L’indagine, avviata a marzo 2011, fornisce un quadro numerico, inedito, del settore: i punti vendita legati alle compagnie petrolifere continuano ad essere predominanti: sono 22.000 contro gli oltre 2.000 degli operatori indipendenti e gli 82 della GDO. La classifica si capovolge se si guarda l’erogato medio per impianto: 7,2 milioni di litri per la GDO, 1,6 per le pompe bianche, 1,4 per gli impianti delle compagnie petrolifere.
Dall’analisi dei prezzi praticati alla pompa, lungo un periodo di circa due anni tra il 2010 ed il 2011, emerge che gli impianti della GDO praticano prezzi più bassi rispetto agli operatori indipendenti (pompe bianche), oltre che ovviamente rispetto agli impianti “colorati” delle società petrolifere. A livello assoluto, la GDO pratica prezzi da 9 a 13 centesimi di euro più bassi degli impianti “colorati” e da 1,5 a 5 centesimi di euro più bassi degli impianti “bianchi”.

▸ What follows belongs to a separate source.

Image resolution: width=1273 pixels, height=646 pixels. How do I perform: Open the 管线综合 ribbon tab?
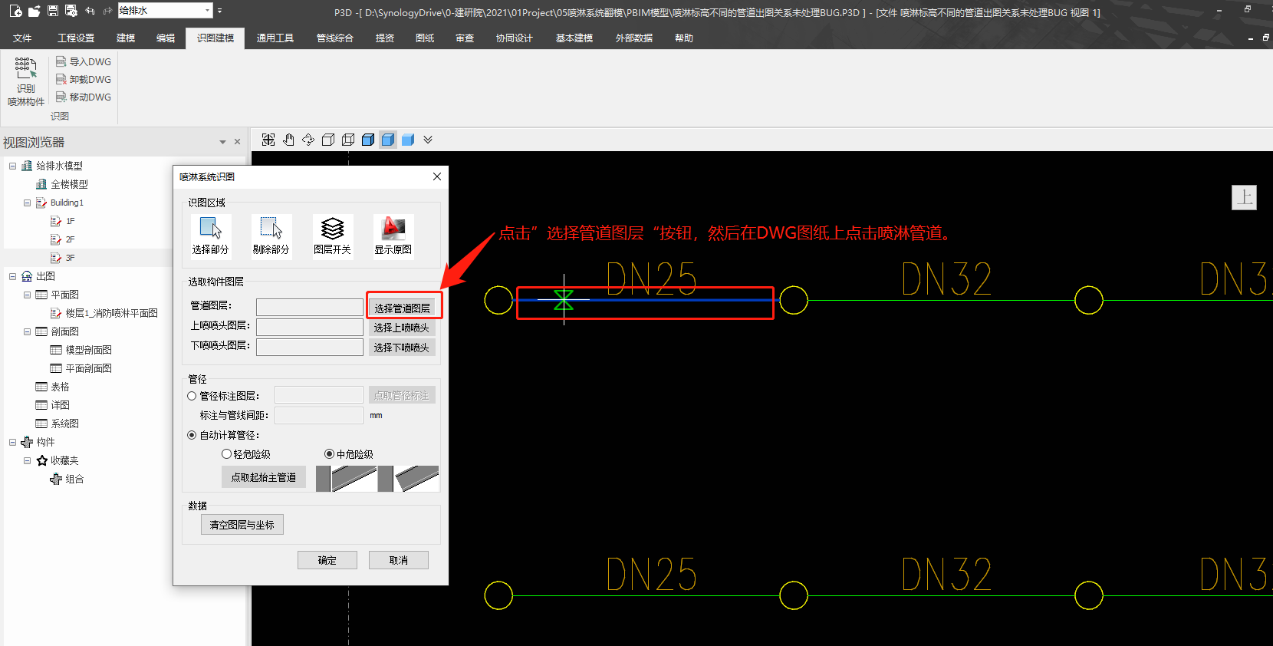[x=334, y=38]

Le spinte concorrenziali non hanno lo stesso effetto sui prezzi lungo lo stivale: il Sud ha sempre prezzi più elevati, il NordEst ed il NordOvest hanno i prezzi più bassi, il Centro ha una posizione intermedia. In particolare, sia per gli impianti della GDO che per gli impianti no logo gestiti dagli indipendenti, i prezzi più bassi sono stati quelli praticati nel NordEst, dove gli operatori sono di medie dimensioni (non più di venti impianti) con punti vendita evoluti, in cui il self-service e i servizi non-oil sono diffusi più ampiamente che nel resto d’Italia. Riescono così a sfruttare appieno tutte le leve concorrenziali, con un erogato medio elevato di gran lunga superiore a quello dei punti vendita “colorati” che si accompagna a politiche di prezzo particolarmente aggressive.
La GDO a inizio 2011 risulta presente con 82 impianti; gli operatori con almeno 10 punti vendita sono attivi in tutte e quattro le macroregioni. Le reti dei due operatori più grandi sono tuttavia concentrate nel NordOvest, dove sono localizzati circa il 45% degli impianti di Auchan e quasi tre quarti dei punti vendita di Carrefour. Il 40% della rete di Conad è invece concentrata al Sud. Una percentuale alta di impianti espone però, insieme al marchio dell’azienda GDO, anche il marchio delle compagnie petrolifere verticalmente integrate. I prezzi degli impianti della GDO sono risultati più aggressivi (e difficili da replicare) quando i punti vendita espongono soltanto il marchio dell’operatore della grande distribuzione. I prezzi praticati dagli impianti della GDO in co-branding, invece, tendono ad essere meno aggressivi.
L’indagine condotta da Antitrust ha evidenziato anche un atro aspetto che in molti sospettavano. Le compagnie ‘tradizionali’, verticalmente integrate (dalla raffinazione alla distribuzione), mostrano una situazione oligopolistica tra gli operatori integrati nel quale i protagonisti più efficienti (Eni ed Esso su tutti) non spingevano la competizione fino a livelli che li avrebbero differenziati davvero dai concorrenti e avrebbero minacciato di far uscire questi ultimi dal mercato. Le sette società petrolifere attive a livello nazionale nella distribuzione di carburanti in rete sembravano ancora nel 2011 presentarsi sul mercato come soggetti nella sostanza allineati su comportamenti non troppo differenziati: uno scenario dalla chiara connotazione collusiva, che potrebbe teoricamente costituire l’esito di un coordinamento tra gli operatori verticalmente integrati. Di tale eventuale coordinamento, tuttavia, nel corso dell’indagine non sono state acquisite evidenze. Ma, probabilmente, è solo una questione di tempo.